[Begin Data shown]
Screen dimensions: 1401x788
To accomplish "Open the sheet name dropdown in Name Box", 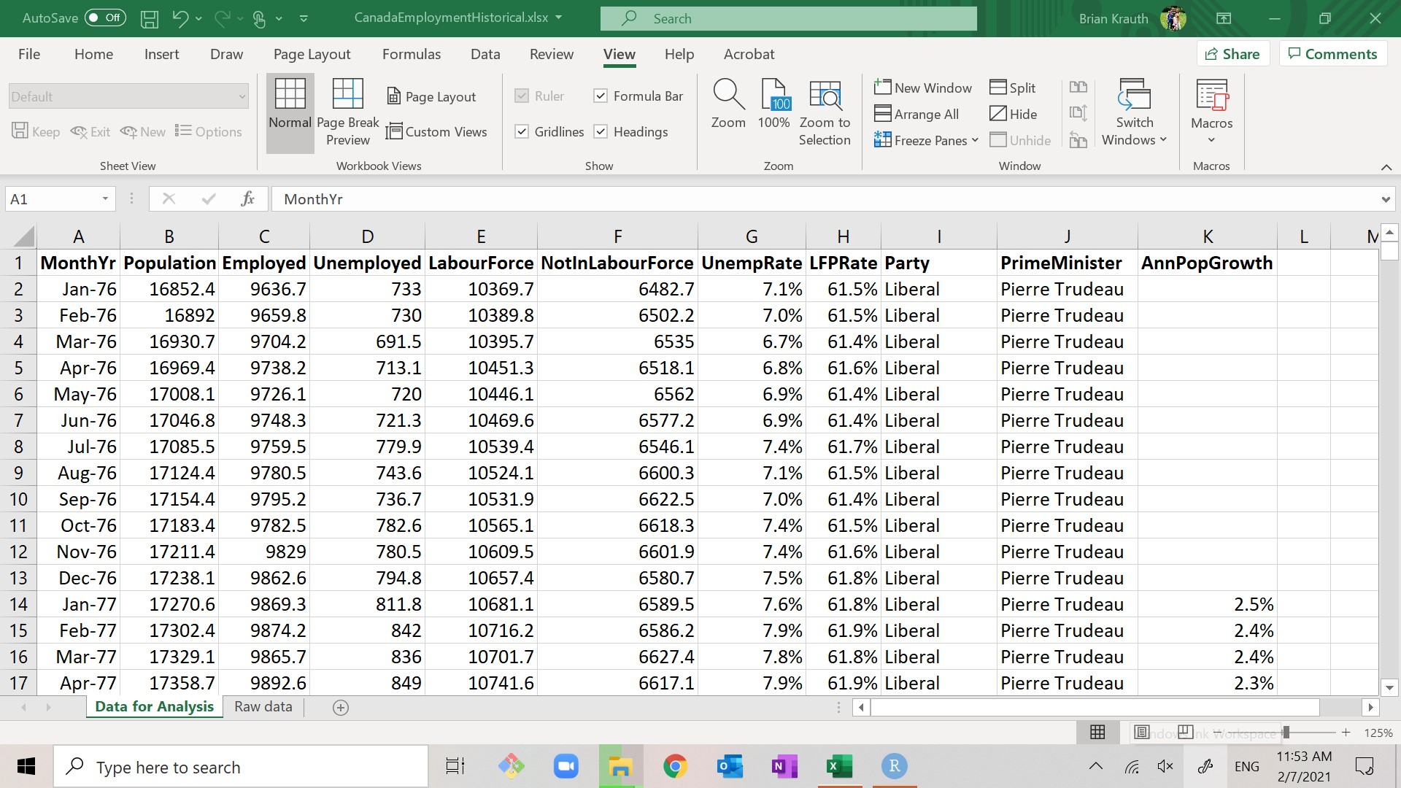I will (x=105, y=199).
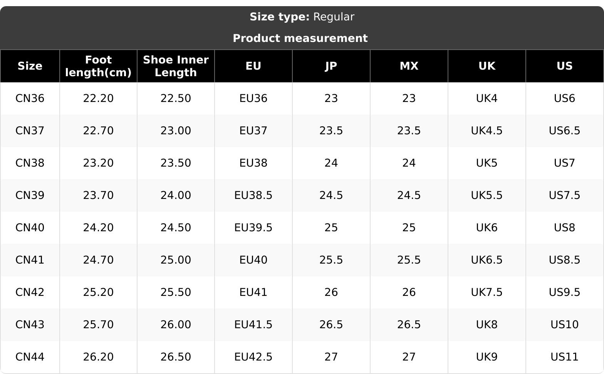Click the JP column header
Screen dimensions: 604x374
click(331, 66)
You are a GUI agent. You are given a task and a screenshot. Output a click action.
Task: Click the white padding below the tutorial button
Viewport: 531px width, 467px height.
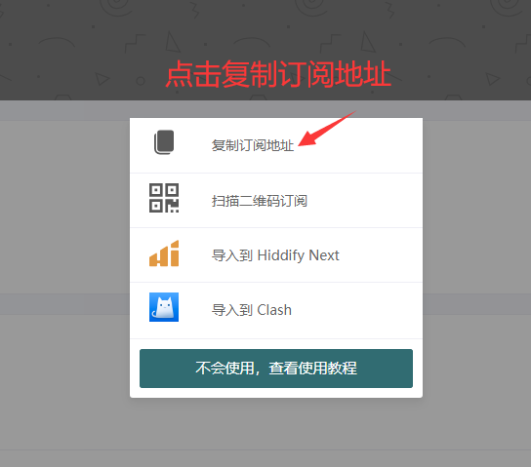[276, 393]
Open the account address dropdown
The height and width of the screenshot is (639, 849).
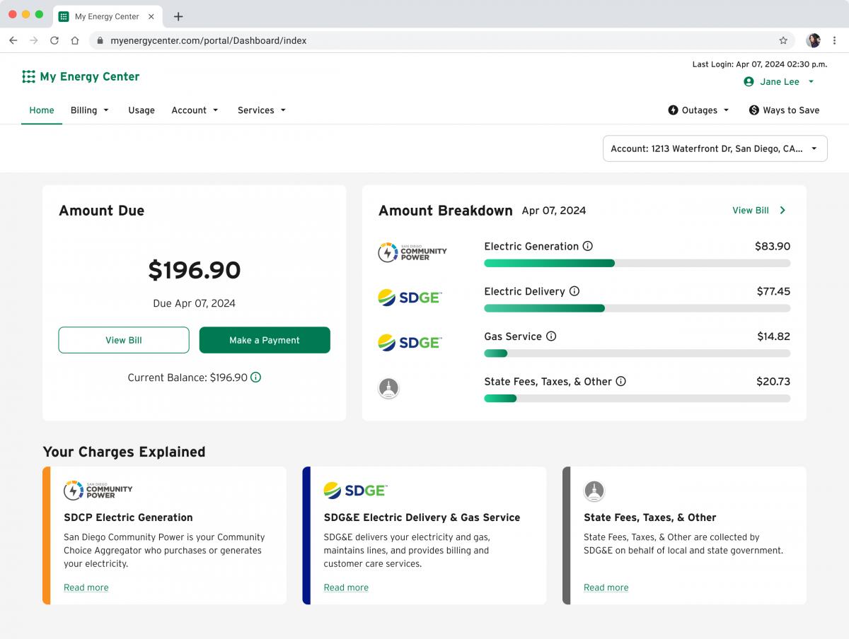(x=715, y=148)
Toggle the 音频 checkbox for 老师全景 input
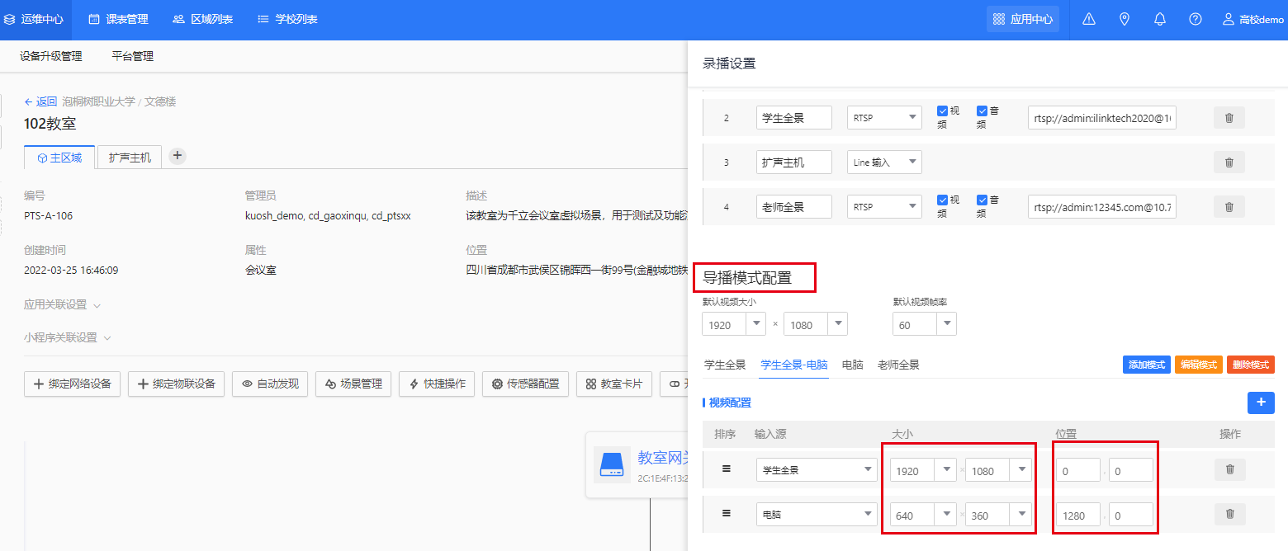 982,200
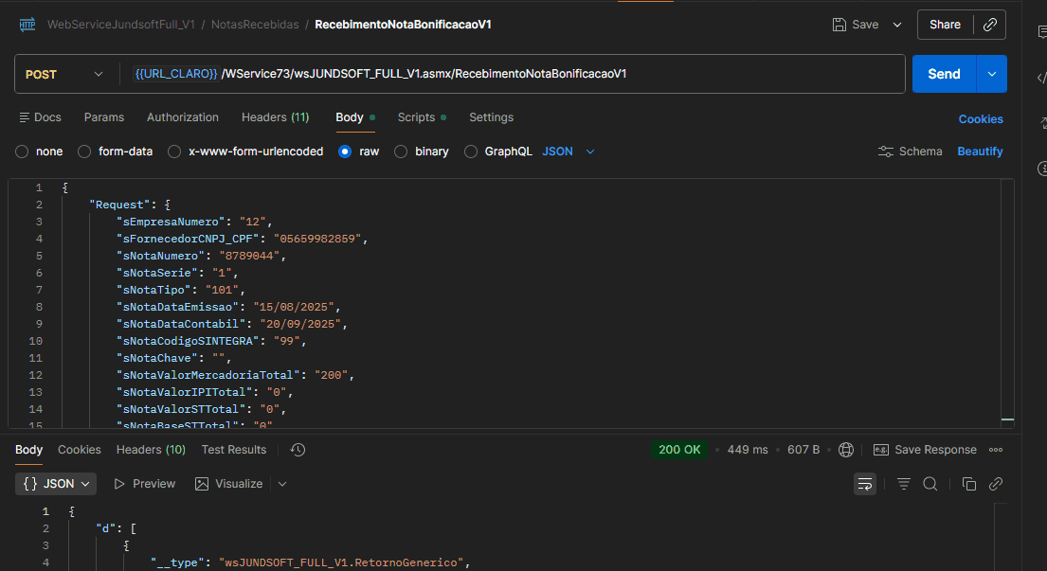Click the Beautify link
This screenshot has height=571, width=1047.
coord(980,152)

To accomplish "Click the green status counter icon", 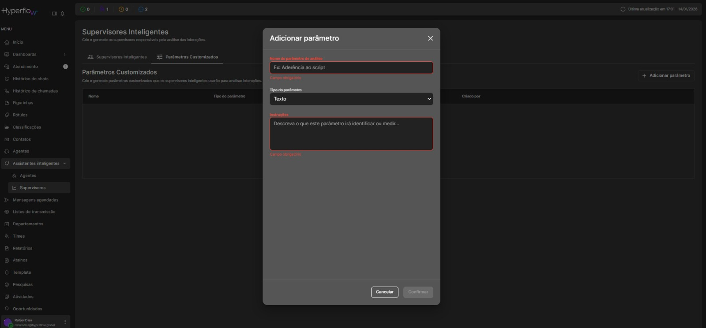I will pos(83,9).
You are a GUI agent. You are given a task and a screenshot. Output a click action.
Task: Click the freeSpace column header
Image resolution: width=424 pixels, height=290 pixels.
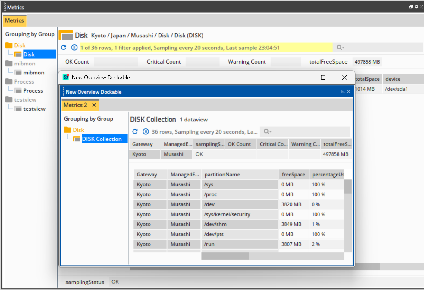point(293,175)
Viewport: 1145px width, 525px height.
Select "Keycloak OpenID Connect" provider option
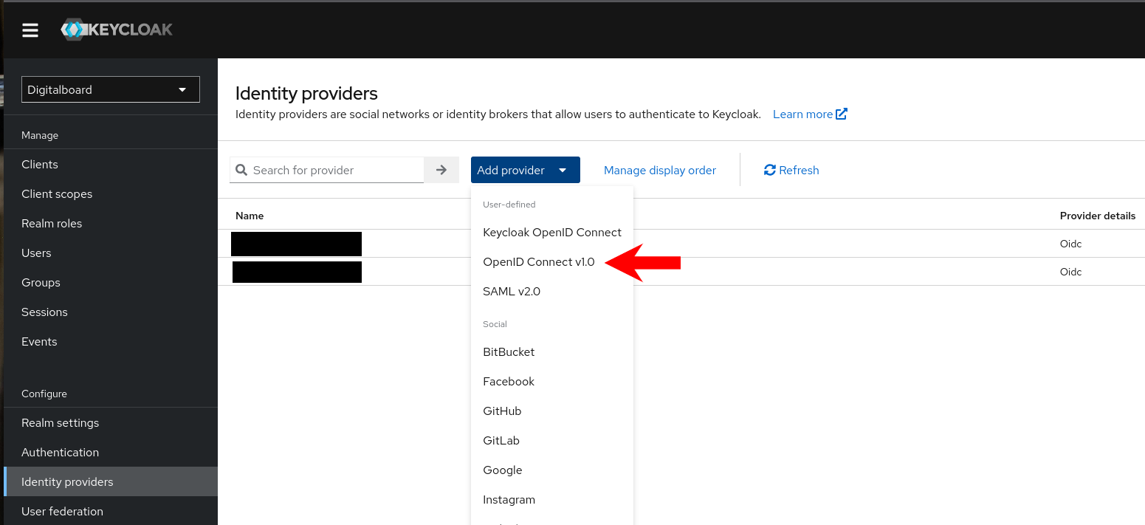552,232
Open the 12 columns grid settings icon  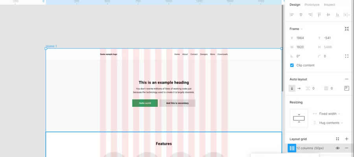click(x=292, y=148)
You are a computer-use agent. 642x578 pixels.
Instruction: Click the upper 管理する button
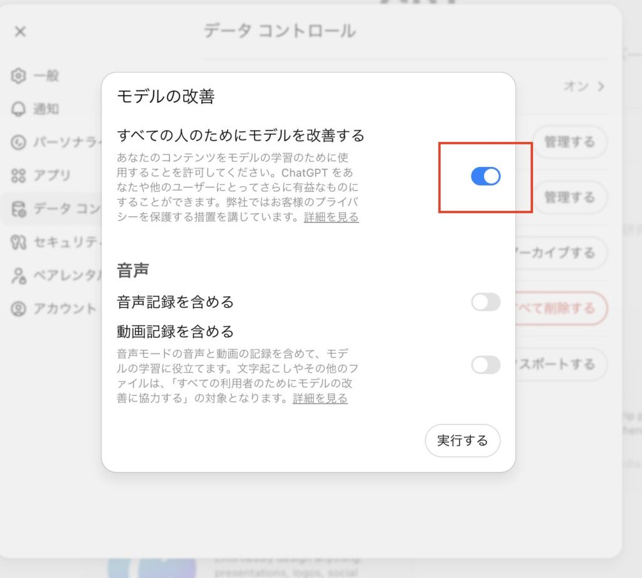coord(569,142)
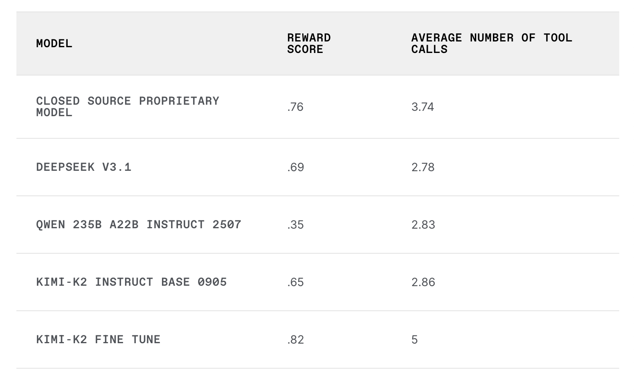Viewport: 634px width, 390px height.
Task: Click the .69 reward score value
Action: click(296, 167)
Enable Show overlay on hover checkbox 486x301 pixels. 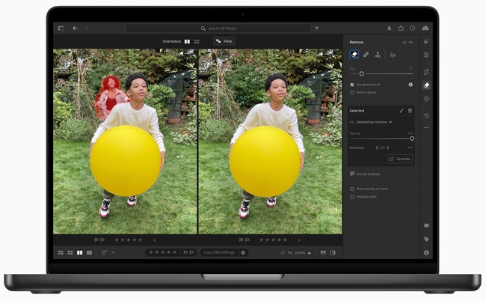(x=352, y=189)
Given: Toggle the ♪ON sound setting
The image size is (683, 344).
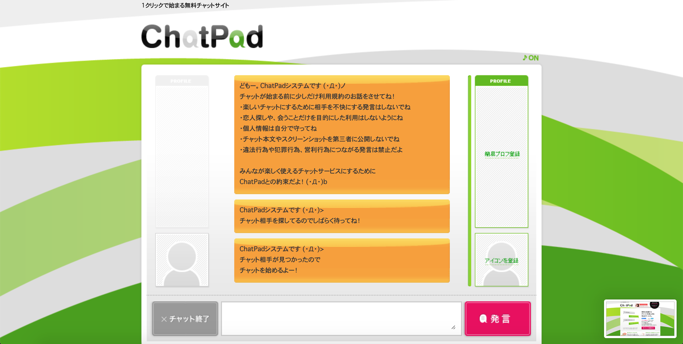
[End Data shown]
Task details:
Can you replace "sound" with "audio" in everything from the line containing "Given: Toggle the ♪ON sound setting" down to the end of the rows, changing nothing else and leaving out the pictures?

Result of the task:
Given: Toggle the ♪ON audio setting
The image size is (683, 344).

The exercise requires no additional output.